Continue the article about the 150th Door County Fair from the point where it stops.

EXCERPTED PASSAGE -
+++
When the carnival rides hum to life, the sweet smell of funnel cakes wafts through the air, and the county’s youth unload their pigs, cows and crafts along the midway at the Door County Fairgrounds on July 28, the 150-year legacy of the Door County Fair will live on. Behind the entertainment and thrills rests a history of the county’s culture and development that gives much more back to the community than several days of fun.
“It’s a time for people to get together and families to spend time together,” said Tim Ash, a member of the Door County Fair Board. Ash is a consummate authority on the fair. This is his 40th year helping to organize it, and his father, James Ash, was president and supervisor of the Door County Fair Association for 37 years.
“It draws a large number of people that come just to get together, mingle and enjoy each other’s company while watching good entertainment at a reasonable price,” Ash said.
Preparation for the 150th celebration began well before the 149th edition was over. It takes some foresight to book heartland rockers BoDeans, the legendary Midwest outfit Head East, and the large roster of stock-car racers, wrestlers, motorcyclists, fireworks professionals and other entertainment providers who will fill the midway and grandstand at John Miles County Park in Sturgeon Bay, July 28 – Aug. 1.
For Ash and many other area residents, the real engine of the fair is the opportunity for the county’s kids to show their hard work to the rest of their community through livestock shows, craft displays and competitions. Those events were the hallmark of the fair long before electric guitars and Ferris wheels.
+++
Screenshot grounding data
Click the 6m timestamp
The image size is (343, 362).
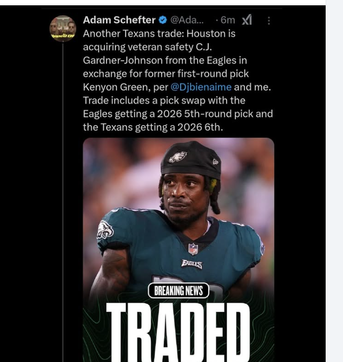pyautogui.click(x=228, y=20)
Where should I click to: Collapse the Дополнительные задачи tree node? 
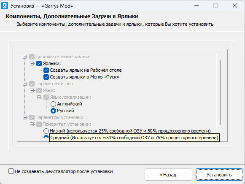point(25,57)
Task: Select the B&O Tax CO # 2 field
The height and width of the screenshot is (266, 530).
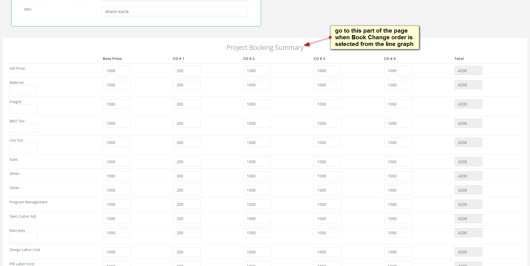Action: 257,123
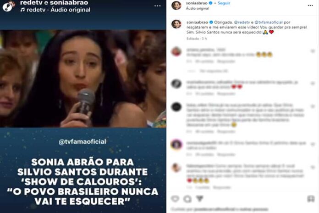This screenshot has width=319, height=213.
Task: Open the comment bubble icon
Action: pos(187,198)

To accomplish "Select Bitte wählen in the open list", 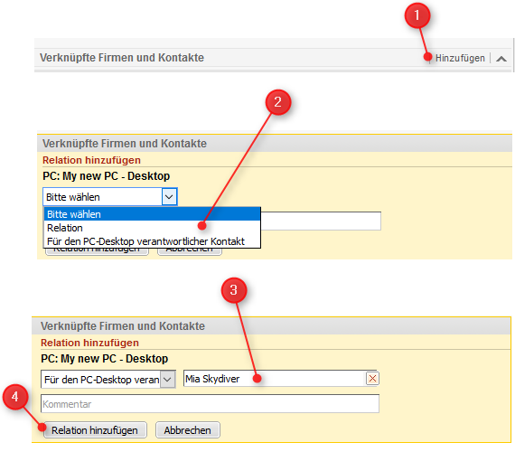I will pyautogui.click(x=152, y=214).
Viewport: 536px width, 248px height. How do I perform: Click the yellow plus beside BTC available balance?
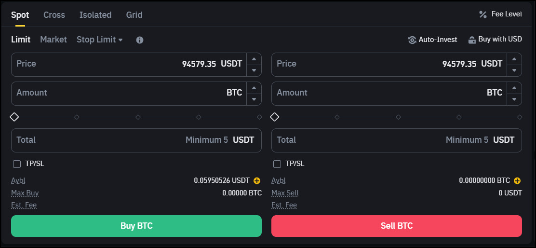tap(517, 180)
+++
RESULT FOR THIS EXERCISE -
Since the early years of the fair, the event has evolved with the times. The fair in 1941 marked the first four-day festival. Shuttered for three years during World War II and during the polio epidemic of 1956, the Door County Fair even survived the COVID-19 pandemic of 2020, when virtual events provided a way for people to connect and share their work from the year past.
“They really missed it last year,” Ash said. “It’s for the children, the school-age kids, the FFA kids, to let them showcase their artwork, their stuff, all the hard work they’ve done.”
Headlines often declare the approaching death of county fairs as attendance wavers from year to year and changes in the agricultural industry similarly change the fabric of the event. But a statement that writer Stanley Greene made in a 100-year retrospective article that ran in the Door County Advocate in 1971 was as true then as it is today.
“It is surprising to find how many times in the past public opinion has pronounced the fair dead,” Greene wrote, “only to find the corpse scrambling out of the grave more alive than it ever had been in the past.”
The 150th celebration of the Door County Fair is a testament to the resilience of the event and the community it represents.